Calculating wind fetch on lakes using Python
Wind traveling across water surfaces creates waves. Wave action depends on several parameters including fetch which is the unobstructed length which the wind can travel across a water surface from a given direction. Areas with high wind fetch are often exposed areas but this also depends on the primary wind direction. By calculating wind fetch, we can quantify exposure of different areas and shorelines in waterbodies. To my work, wind fetch is interesting from a physical perspective because it drives air-water gas exchange. However, it may also be interesting from an ecological viewpoint as wave exposure affects species distribution of submerged aquatic plants for example.
To calculate fetch, I have used the waver R-package which requires a point and polygon for the calculation. However, I did not find a suitable tool when dealing with lake rasters where I wanted fetch length for each raster cell. For this kind of application, vectorizing a raster to points, calculating fetch and rasterizing the points back to a raster was slow. Tools for this exist for ArcGIS which was not an option. In the end I decided it to use the opportunity to do some work in Python and created a useful and extendable interface along with a command-line tool.
It is available on Github. A script with the class, methods and functions doing the work, a script for exercising theme and a command-line tool.
The program
The program is kept simple for now but designed to be extensible for wave modeling for example. The example illustrates usage for a lake, however it can be used for all types of waterbodies. When importing data, a water-id value is supplied to separate water and land. Fetch lengths are calculated from top to bottom for regular sized arrays. In turn, lengths are calculated for each supplied direction by rotating the array. In addition to producing rasters with the fetch distance only along a single direction, a smoothed fetch raster may also be created by specifying a number of minor directions centered around this direciton by a given minor distance (see also example in the repository). Furthermore, summary statistics can be calculated for a stack of fetch rasters and weighting of fetch directions are also implemented.
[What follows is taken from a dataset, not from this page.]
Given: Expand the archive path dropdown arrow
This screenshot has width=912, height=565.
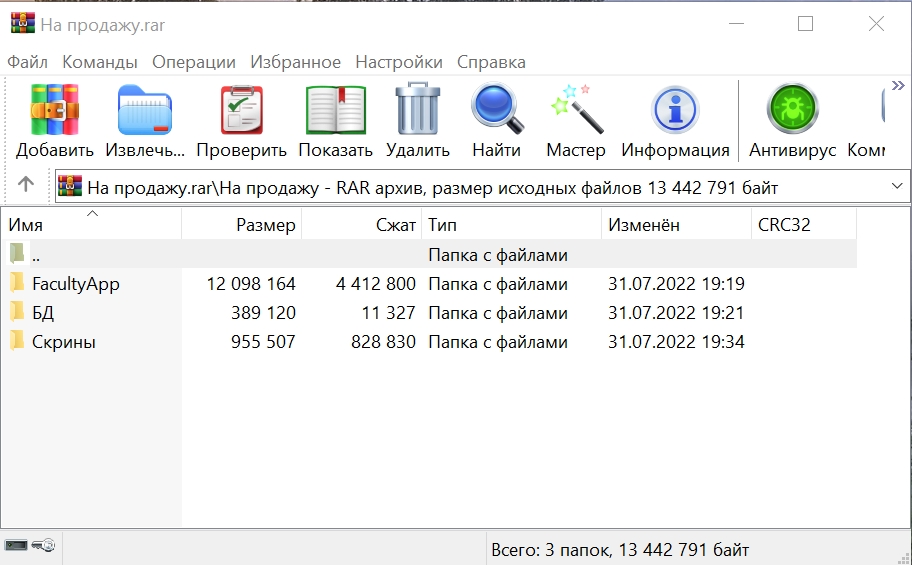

The program relies on some Python libraries to be installed. Rasterio/GDAL is used for import and export, Numpy/SciPy for array handling. A suitable environment can quickly be set up using Anaconda.
Usage
For now, the program is a Python script which can be imported and used. The following examples assume you work in the same directory where the scripts are.
An example of a Python workflow:
from WindFetch import Waterbody, Fetch
import gdal
import matplotlib.pyplot as plt
import numpy as np
#Run test of fetch functions
#Danish lake Gurre (source: OpenStreetMap) attached as .sqlite file in projected crs
lake_vec = "test_files/gurre_lake"
#Rasterize vector file using gdal
lake_rast = gdal.Rasterize(lake_vec+".tif", lake_vec+".sqlite", xRes = 5, yRes = 5, burnValues = [1], noData = 0, outputType = gdal.GDT_Byte, creationOptions = ["COMPRESS=LZW"], )
lake_rast = None
#Read lake from .tif file
lake = Waterbody.read_waterbody(lake_vec+".tif", 1)
dirs = [0, 45, 90, 135, 180, 225, 270, 315]
#Fetch along main directions
fetch_main = lake.fetch(dirs)
#Summary statistics of calculated fetches
fetch_main_summary = fetch_main.summary(["min", "mean", "max"])
#Apply weighting to each direction
dirs_weights = [0.1, 0.3, 0.1, 0.2, 0, 0, 0.2, 0.1]
fetch_main_weight = fetch_main.weighting(dirs_weights)
#Calculated weighted mean
fetch_main_weight_mean = fetch_main_weight.summary(["mean"])
#Fetch along main directions each calculated as the average of 5 directions with a distance of 3 degrees
fetch_minor = lake.fetch(dirs, minor_directions = 5, minor_interval = 3)
#Write to file
fetch_minor.write_waterbody(lake_vec+"_fetch_minor.tif")
The resulting rasters containing fetch length for each cell and direction are visualized below using Leaflet. Explore the interactive map and use the box to show/hide the raster layers, notice how islands create shelter and “reset” the fetch. The sheltering affects the influence of wind and wave action.